MOÇAMBIQUE: Few Women Mayors This Term

Date: 
Thursday, November 27, 2008
Source: 
IPS
Countries: 
Africa
Southern Africa
Mozambique
PeaceWomen Consolidated Themes: 
Participation

Bad news for women: of the eight women running for mayor in Mozambique's municipal elections held on Nov. 19, only three won. Overall, 114 candidates ran for mayor in 43 municipalities.

The three winners - Rita Muianga, in Xai-Xai, Gaza province, Maria Helena Langa, in Mandlakazi, also in Gaza, and Marta Romeu, in Marrupa, Niassa province - belong to the ruling party Front for the Liberation of Mozambique (Frelimo).

"It was a lovely campaign. We had loads of popular support," Muianga told IPS. She was re-elected as mayor of touristy Xai-Xai, renowned for its beaches, 220 kilometres north of Maputo.

The support for women in Xai-Xai goes beyond Muianga: she believes one-third of the municipal assembly will consist of women. At the time of writing, the official results for assemblies had not been released.

Maria Moreno, mayoral candidate in Cuamba, in Niassa province, for the opposition coalition Mozambican National Resistance Movement-Electoral Union (Renamo-UE, in Portuguese), got 2,040 votes against 9,714 for Frelimo's Armando Maloa.

"We worked hard but unfortunately there were irregularities along the process," said Moreno. "The Frelimo machinery is so powerful it can send party hacks to campaign in the districts."

Moreno alleges that some Renamo registered voters could not find their names on the lists and had to wait long hours: "Our poll monitors filed many complaints but only one was accepted."

Moreno will return to her parliamentary seat in Maputo, the capital.

"I feel sad," she told IPS. "I had three scenarios in my mind: to win, to win, and to lose.

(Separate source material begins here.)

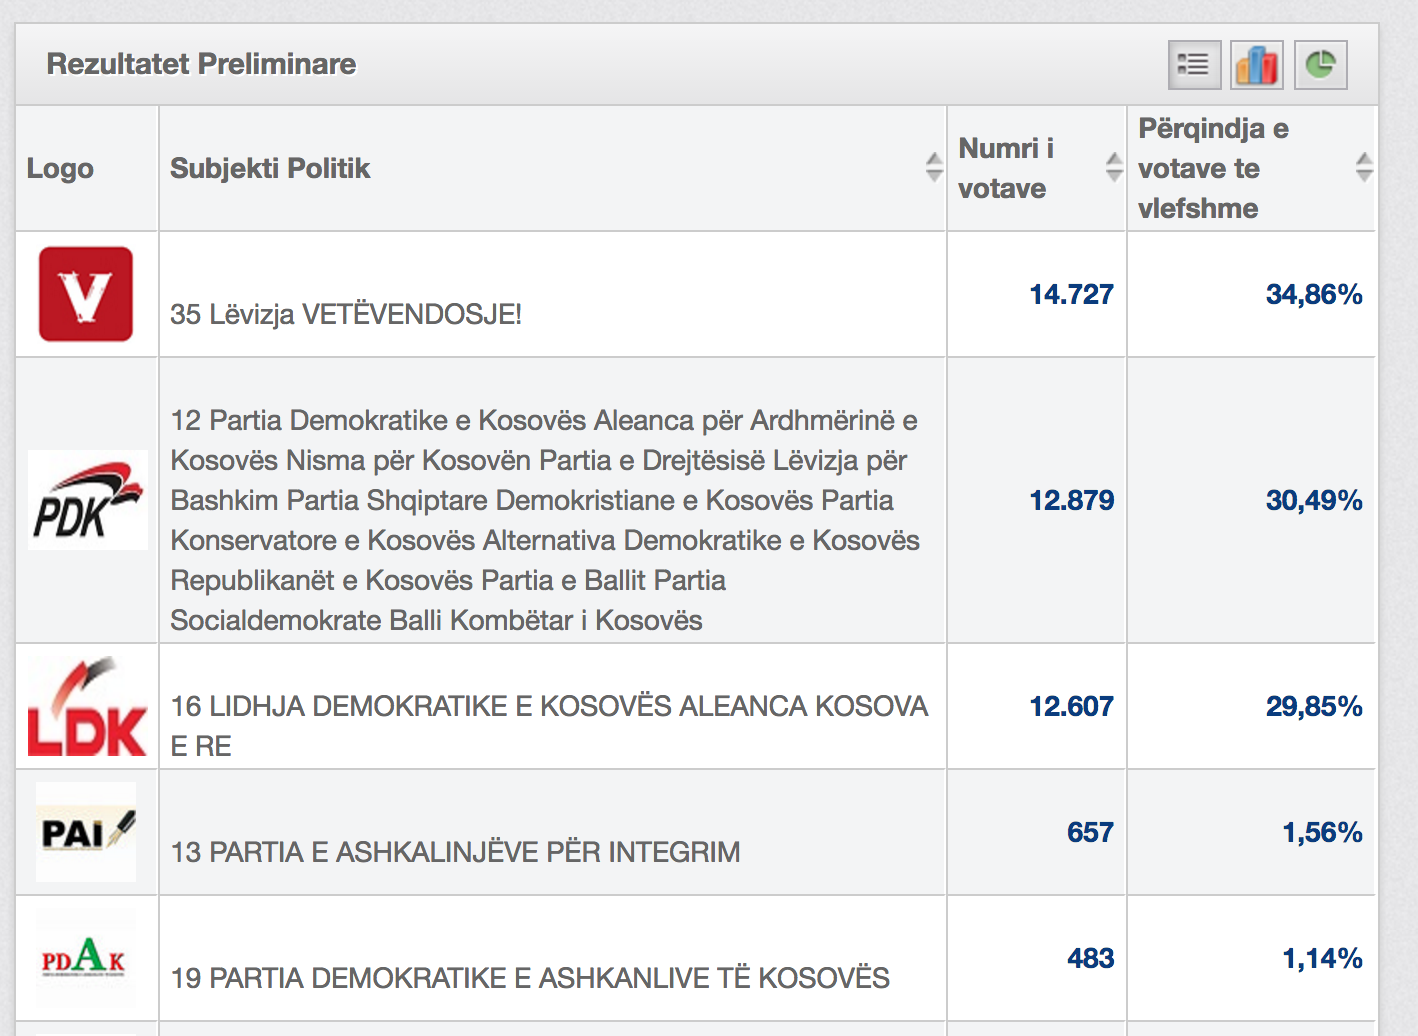1418x1036 pixels.
Task: Click the VETËVENDOSJE red V logo
Action: tap(86, 294)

Sadly, I landed in the third."

Some 1.3 million - less than half of the 2.7 million registered municipal voters among the 20 million population - voted for local authorities in 43 municipalities in the country's third local polls after the first democratic elections in 1994. Low voter turnout is worrisome for Mozambique's experiment in decentralisation and devolution of power to the provinces.

The low number of women candidates in municipal elections perplexes Isabel Casimiro, a feminist historian at the Center for African Studies at the Eduardo Mondlane University in Maputo, the capital.


Casimiro and other gender activist groups organise nationwide campaigns on election years to get women to vote, to run for office, and to keep women's issues on the agenda if elected.

"In spite of the campaigns, we can't achieve the desired target," Casimiro told IPS. "I also doubt if gender is on the agenda of all women in office."

Surprises

The polls marked a defeat for Renamo, which lost four of the five cities it controlled. It may yet lose the fifth, the Indian Ocean port of Nacala in Nampula province where an extremely tight race may need a re-run.

Frelimo candidate Chale Ossufo got 50.3 percent of the vote in Nampula, and five percent of votes were invalid. Electoral law mandates that a candidate must have over half of the votes or a re-run is needed, according to the bulletin of European Parliamentarians for Africa (AWEPA), which deployed poll monitors. The same could happen in Gurué, in Zambezia province.

Nevertheless, Frelimo's victory was resounding.

The surprise in these polls was the victory of an independent candidate in Beira, in the central province of Sofala.

Former mayor Daviz Simango was dropped as a candidate by Renamo and ran as independent. His performance in the run-down port city won him a second-term with 79,150 votes against 43,304 for his opponent, Frelimo's Lourenco Bulha.

Despite the dismal performance of women running for mayors, Mozambique is doing quite well in representation of women in government. Women hold 35 percent of Parliamentary seats, and 26 of ministerial post. Both Frelimo and Renamo reserve one-third of their lists for women.

Now, if only voters would do the same.